Sprint mode is a variation on the Circuit mode, where the contestants race in a point-to-point track instead of loop tracks. These races are typically shorter than "circuits" (with a maximum of 8 km in length), so players are required to be more cautious of any mistakes during racing.

Drifting is the most challenging and technical aspect of the game. Drift mode consists of one player in a short loop track, where the objective is to collect as many points as possible by drifting along the track. The player competes with three other contestants, who appear to accumulate scores along with the player during the drift session. The player would be required to beat these scores in order to obtain top positions.

Bonuses are awarded for players who drift in the outer borders of the track, drift vertically, or perform chained-drifting (continuous drifting by constantly steering the vehicle during drifts to maintain speed); if the player succeeds in ending a drift without collisions onto the sides of the track, the collected points are added into the score, otherwise, the collected points are cancelled.

Drift mode is the only type of racing where time taken to complete the track does not matter, since players are given the freedom to complete the allocated number laps at their own pace. This may explain the absence of nitrous oxide in this mode, since it serves no apparent purpose in this situation.

Drag racing is the second most technical form of race in the game. It involves racing against one or three cars on typically straight tracks, and attempting to obtain top positions to win. In order to master Drag mode, players must employ good timing and reflexes for gear shifting, redlining, overtaking, and the use of nitrous oxide boosts;Because the player is going to put the engine to its limits the mode places particular emphasis in monitoring the tachometer during races, which is enlarged and situated on the leftmost portion of the screen. Steering in this mode is simplified to simply allow for lane changes, while the computer handles the steering along the lanes, and the player focuses more on maintaining an optimum speed for the car.

Two conditions will result in players being forfeited during a drag race: head-on collisions with an opponent, barriers, traffic cars or dividers (being 'Totaled'); or blown engines as a result from prolonged redlining and the subsequent overheating of the engine.

Car Customization[edit]

In the Car Customization menu, cars can be altered with performance upgrades and visual upgrades, such as paint colors and body kits.
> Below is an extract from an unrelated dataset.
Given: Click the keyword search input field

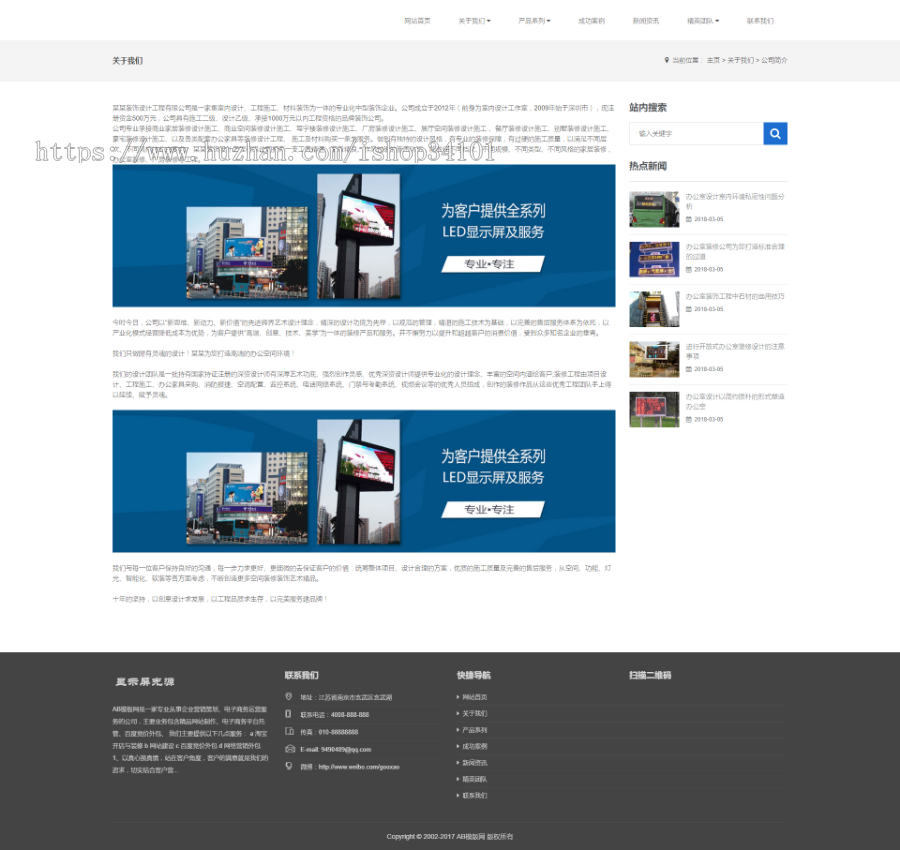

Player’s have the ability to increase their car’s performance by applying performance upgrades to the car. The player can upgrade their car’s engine, drivetrain, suspension, tires, engine control unit (ECU) as well as add nitrous oxide, turbo chargers and reduce the car’s weight (in the form of “weight reduction packages”).

Because NFS: Underground is street-racing and car tuner themed, the player also has the ability to customize their car visually.

Soundtrack[edit]

The game's soundtrack features a variety of licensed music, from bands such as Overseer, The Crystal Method, Rancid, Rob Zombie, Asian Dub Foundation, Fuel and Blindside.

Reception and sales[edit]

Reception
Review scores
Publication Score
Official PlayStation Magazine (UK) 9/10[1]

Critics generally liked the game,[2] despite primary complaints of repetitive tracks,[3] unbalanced rubberband AI, excessive use of random traffic, and lack of an online feature in the GameCube and Xbox versions.[4]

However, IGN gave the game a rating of 8.9 out of 10 for the PlayStation 2 version. The Official PlayStation 2 Magazine made much of the illegal nature of the gameplay. They praised the speed, but said that it was "at heart, just another driving game with added Hollywood sparkle".